Donald B. Gillies - Education

Education

Donald B. Gillies was born in Toronto, Canada and attended the University of Toronto Schools, a laboratory school originally affiliated with the University. Students at this Ontario school skipped a year ahead and so he finished his 13th-grade studies at the age of 18.

Gillies attended the University of Toronto (1946–1950), intending to major in Languages and started his first semester taking seven different language courses. In his second semester he quickly switched back to majoring in Mathematics which was his love while in high school. In the Putnam exam competition of 1950, Gillies placed in the top 10 in North America, following his University of Toronto classmates John P. Mayberry and Richard J. Semple who were top 5 Putnam Fellows. Toronto would likely have won the competition in 1950 had Gillies been on the faculty-designated team.

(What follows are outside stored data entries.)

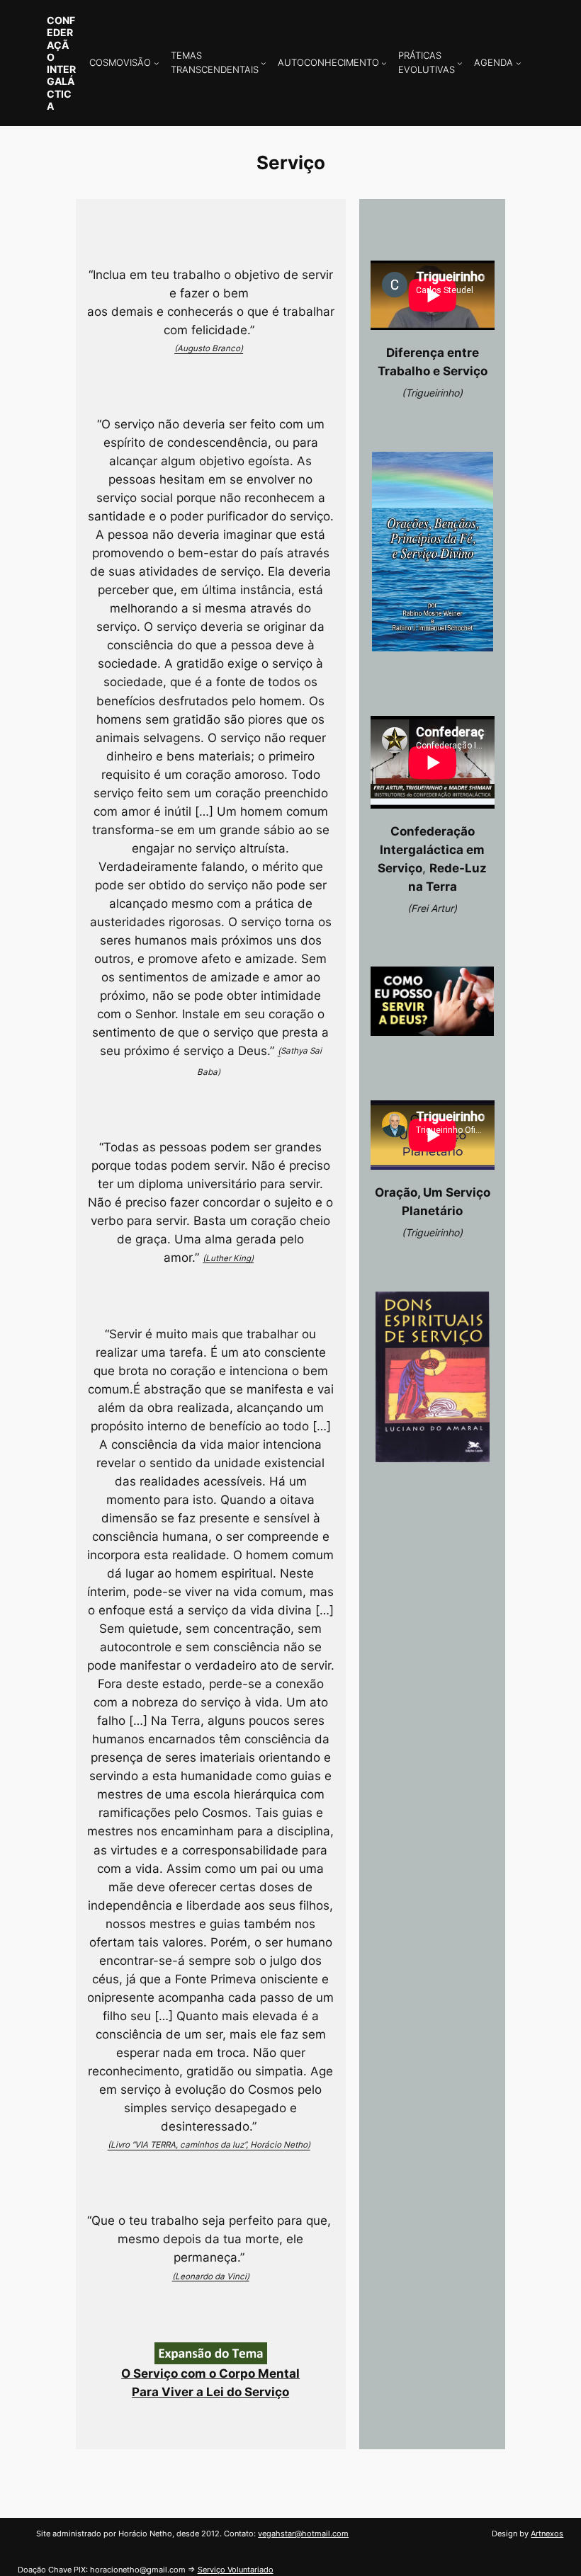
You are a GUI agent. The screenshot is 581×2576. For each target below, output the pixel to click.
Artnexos (547, 2533)
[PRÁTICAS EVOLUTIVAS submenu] (460, 63)
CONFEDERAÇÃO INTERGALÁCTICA (61, 63)
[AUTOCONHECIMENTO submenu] (384, 63)
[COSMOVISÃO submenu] (156, 63)
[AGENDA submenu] (518, 63)
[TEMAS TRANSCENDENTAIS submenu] (263, 63)
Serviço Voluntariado (235, 2570)
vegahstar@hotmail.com (303, 2533)
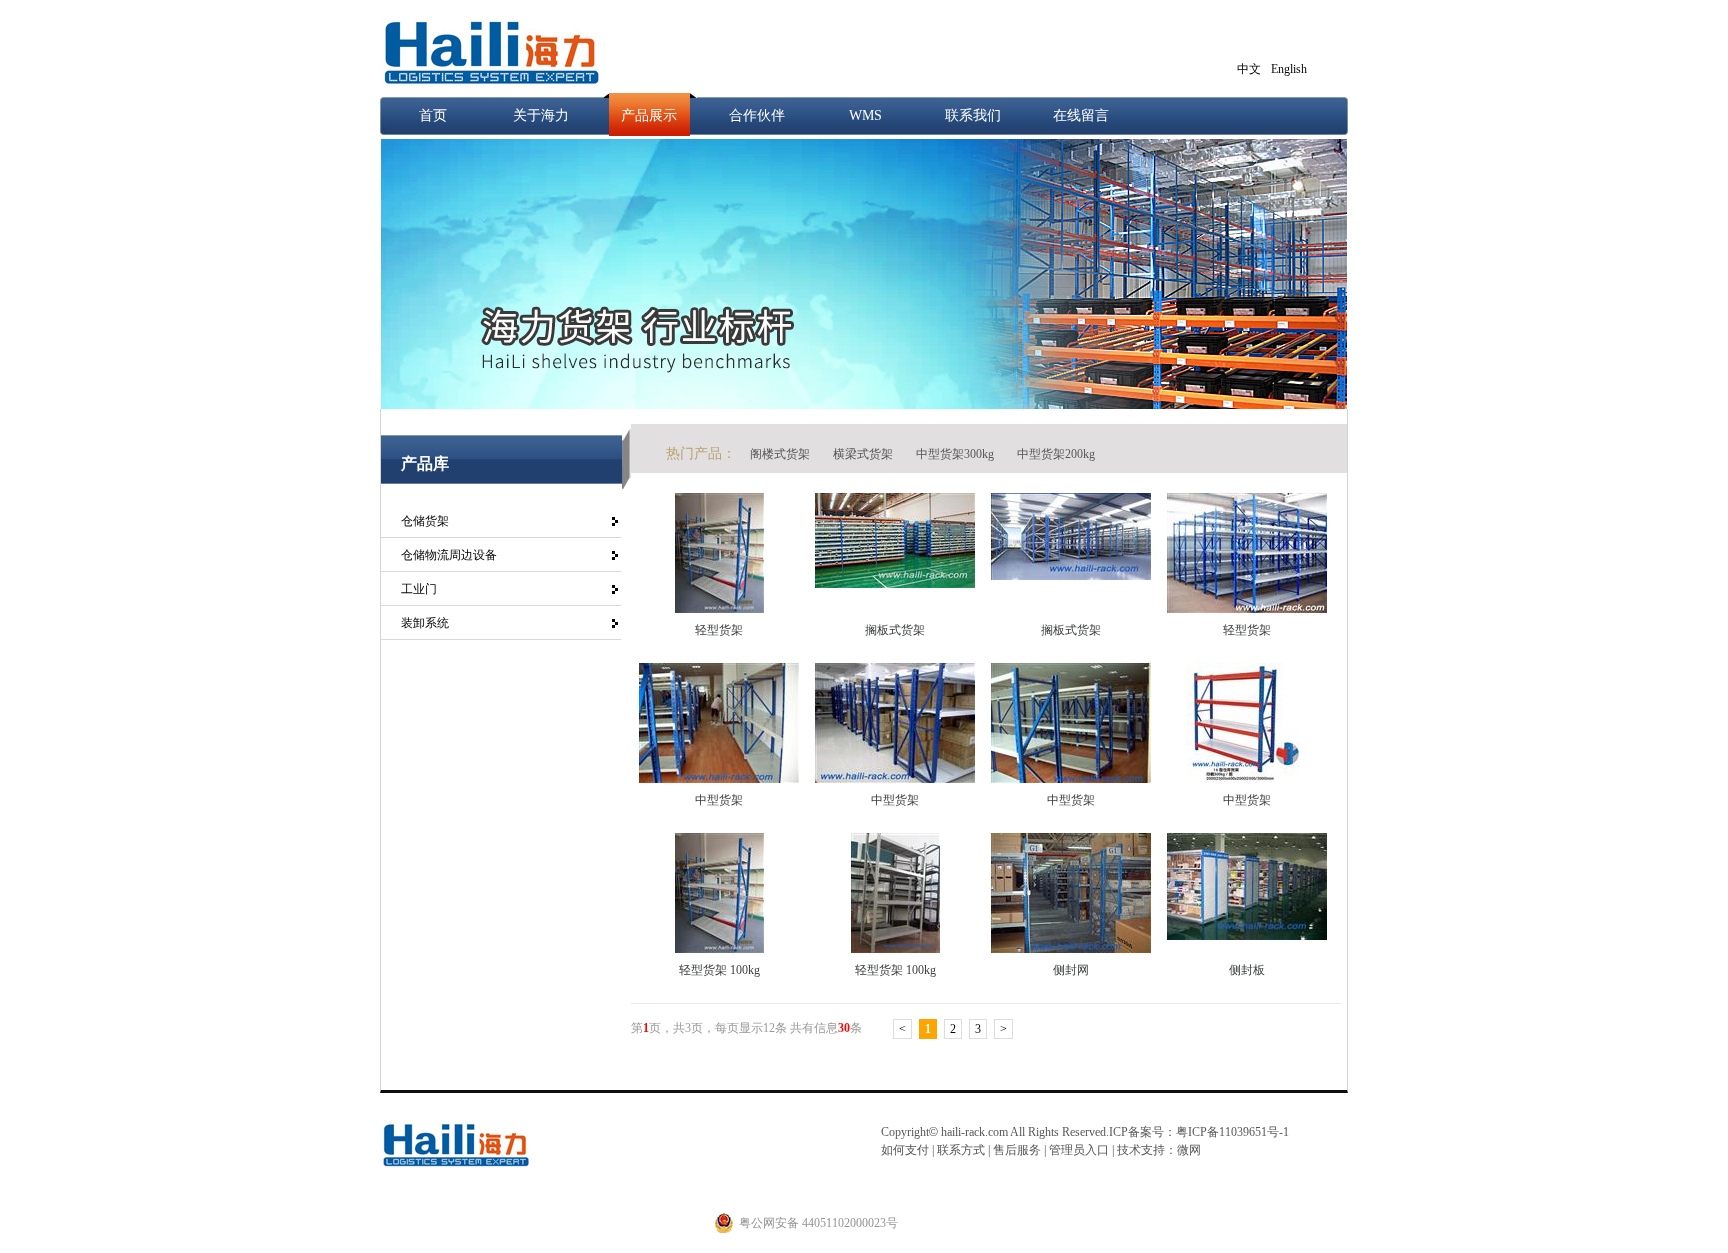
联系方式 (959, 1150)
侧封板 (1247, 970)
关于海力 (541, 115)
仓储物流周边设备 (449, 555)
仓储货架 (425, 521)
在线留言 (1081, 115)
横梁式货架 (864, 454)
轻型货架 (719, 630)
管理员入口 (1079, 1150)
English (1289, 69)
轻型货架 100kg (719, 970)
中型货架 (719, 800)
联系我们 (973, 115)
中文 (1249, 69)
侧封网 (1071, 970)
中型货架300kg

After one year of graduate school at the University of Illinois at Urbana-Champaign (1951), Gillies transferred to Princeton University at the urging of John P. Mayberry to study under John von Neumann. Gillies and Mayberry were arch-rivals and best friends, and after Mayberry beat Gillies in the Putnam exam, each competed to finish their PhD degree first. At Princeton Gillies met his future wife, Alice E. Dunkle. When their relationship fizzled, knowing of the rivalry, she flirted with Mayberry, who subsequently approached Gillies to ask if he was still dating her. This tactic, used only once, led to their eventual marriage.

During his time at Princeton his interest area was computer design first and mathematics second. He continued to work summers with U-Illinois researchers in the check-out of the ORDVAC Computer at Aberdeen Proving Ground in Maryland.

At one point during his graduate studies, Von Neumann found out that Gillies had been spending time working on an Assembler (something that had not yet been invented). Von Neumann became enraged and told Gillies to stop work immediately because computers would never be used to perform such menial tasks.

After only two years of study at Princeton, Gillies completed his PhD before Mayberry, at age 25, in 1953, which was published in "Contributions to the theory of games" — in which he characterized the core which is the set of stable solutions in a non-zero sum game.